[RECORDS FOR THIS TASK — start]

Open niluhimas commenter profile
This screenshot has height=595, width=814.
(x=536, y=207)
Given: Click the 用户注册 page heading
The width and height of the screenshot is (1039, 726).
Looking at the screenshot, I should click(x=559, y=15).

[RECORDS FOR THIS TASK — finish]

■ EXERCISE REQUIREMENTS ■
Write out again, unchanged, every line from the line containing "Given: Click the 用户注册 page heading" to the final line of the material above.

■ FINISHED TASK ■
Given: Click the 用户注册 page heading
The width and height of the screenshot is (1039, 726).
Looking at the screenshot, I should click(x=559, y=15).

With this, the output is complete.